#### [Stored data]
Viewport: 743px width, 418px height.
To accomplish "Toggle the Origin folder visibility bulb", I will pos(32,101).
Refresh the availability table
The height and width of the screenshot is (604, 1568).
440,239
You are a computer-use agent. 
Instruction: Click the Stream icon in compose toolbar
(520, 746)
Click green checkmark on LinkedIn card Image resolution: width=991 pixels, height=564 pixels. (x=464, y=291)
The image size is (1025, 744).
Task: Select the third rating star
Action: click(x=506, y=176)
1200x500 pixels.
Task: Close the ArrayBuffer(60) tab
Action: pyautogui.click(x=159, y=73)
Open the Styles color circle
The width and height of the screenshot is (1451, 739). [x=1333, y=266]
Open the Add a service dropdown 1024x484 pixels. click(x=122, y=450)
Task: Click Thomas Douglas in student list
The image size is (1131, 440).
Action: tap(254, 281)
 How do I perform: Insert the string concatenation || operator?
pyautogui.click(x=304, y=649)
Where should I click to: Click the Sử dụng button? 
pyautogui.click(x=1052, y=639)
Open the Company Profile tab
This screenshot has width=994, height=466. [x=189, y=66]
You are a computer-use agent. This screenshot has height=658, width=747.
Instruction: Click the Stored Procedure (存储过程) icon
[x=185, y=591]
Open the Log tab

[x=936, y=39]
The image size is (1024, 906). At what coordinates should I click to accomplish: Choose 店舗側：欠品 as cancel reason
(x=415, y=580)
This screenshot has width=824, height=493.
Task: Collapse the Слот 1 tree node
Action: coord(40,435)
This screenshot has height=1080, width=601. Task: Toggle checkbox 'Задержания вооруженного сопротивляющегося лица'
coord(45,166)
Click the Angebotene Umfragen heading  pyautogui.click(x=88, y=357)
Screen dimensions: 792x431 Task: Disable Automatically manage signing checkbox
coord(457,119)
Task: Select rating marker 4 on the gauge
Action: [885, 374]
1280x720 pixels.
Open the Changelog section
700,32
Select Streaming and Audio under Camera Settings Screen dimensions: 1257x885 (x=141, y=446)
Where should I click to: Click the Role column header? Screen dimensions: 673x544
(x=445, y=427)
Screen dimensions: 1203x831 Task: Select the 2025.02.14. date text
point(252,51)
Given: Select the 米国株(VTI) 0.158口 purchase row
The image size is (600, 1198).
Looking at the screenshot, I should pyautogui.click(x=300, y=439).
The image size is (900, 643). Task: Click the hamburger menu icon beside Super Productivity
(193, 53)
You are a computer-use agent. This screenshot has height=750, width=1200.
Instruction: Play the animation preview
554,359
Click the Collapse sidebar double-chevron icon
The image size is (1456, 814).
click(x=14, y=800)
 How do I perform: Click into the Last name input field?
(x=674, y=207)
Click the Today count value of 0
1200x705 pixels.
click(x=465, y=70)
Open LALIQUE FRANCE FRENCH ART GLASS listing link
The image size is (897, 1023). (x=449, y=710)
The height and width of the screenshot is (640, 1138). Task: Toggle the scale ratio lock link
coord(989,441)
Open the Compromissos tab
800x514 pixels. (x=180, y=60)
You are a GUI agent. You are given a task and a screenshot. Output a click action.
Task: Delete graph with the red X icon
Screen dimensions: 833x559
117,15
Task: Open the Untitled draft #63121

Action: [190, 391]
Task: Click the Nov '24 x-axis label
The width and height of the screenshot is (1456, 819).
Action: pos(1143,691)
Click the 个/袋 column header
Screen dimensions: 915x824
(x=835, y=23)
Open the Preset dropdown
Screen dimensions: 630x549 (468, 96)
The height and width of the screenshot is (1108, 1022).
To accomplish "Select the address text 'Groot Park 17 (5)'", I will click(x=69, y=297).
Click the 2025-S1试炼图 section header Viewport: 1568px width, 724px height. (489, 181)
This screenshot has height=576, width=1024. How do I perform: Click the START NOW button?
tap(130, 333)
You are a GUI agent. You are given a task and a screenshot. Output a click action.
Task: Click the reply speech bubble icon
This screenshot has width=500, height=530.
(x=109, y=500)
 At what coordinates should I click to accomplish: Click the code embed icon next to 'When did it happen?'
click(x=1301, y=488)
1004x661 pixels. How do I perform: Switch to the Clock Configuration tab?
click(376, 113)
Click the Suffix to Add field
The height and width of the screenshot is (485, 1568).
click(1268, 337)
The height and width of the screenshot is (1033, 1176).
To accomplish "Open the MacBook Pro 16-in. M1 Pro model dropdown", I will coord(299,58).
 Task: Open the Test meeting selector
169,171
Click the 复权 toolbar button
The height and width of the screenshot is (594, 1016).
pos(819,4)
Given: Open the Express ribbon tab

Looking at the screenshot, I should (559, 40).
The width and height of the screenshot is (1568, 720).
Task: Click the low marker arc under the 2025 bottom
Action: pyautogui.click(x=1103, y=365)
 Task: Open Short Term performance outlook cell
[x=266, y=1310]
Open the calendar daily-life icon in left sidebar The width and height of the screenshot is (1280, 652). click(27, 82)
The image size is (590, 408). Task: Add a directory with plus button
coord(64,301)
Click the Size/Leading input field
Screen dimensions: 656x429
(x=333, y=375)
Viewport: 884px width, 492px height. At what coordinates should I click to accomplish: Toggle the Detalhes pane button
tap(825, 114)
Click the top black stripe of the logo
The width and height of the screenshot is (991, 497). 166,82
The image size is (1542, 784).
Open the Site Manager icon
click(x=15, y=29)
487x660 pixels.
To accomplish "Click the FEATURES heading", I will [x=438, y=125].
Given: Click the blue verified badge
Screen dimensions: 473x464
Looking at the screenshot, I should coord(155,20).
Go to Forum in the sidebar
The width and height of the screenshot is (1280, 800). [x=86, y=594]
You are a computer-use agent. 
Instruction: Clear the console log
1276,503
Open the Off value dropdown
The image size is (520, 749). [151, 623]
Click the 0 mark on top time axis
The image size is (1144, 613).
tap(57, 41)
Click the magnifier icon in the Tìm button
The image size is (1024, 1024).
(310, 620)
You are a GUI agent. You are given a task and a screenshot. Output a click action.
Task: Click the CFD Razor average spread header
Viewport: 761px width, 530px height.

#### [Exercise]
The expected answer is each line of the records above that includes the string "heading".

#### [Solution for this task]
Click the Angebotene Umfragen heading  pyautogui.click(x=88, y=357)
To accomplish "Click the FEATURES heading", I will [x=438, y=125].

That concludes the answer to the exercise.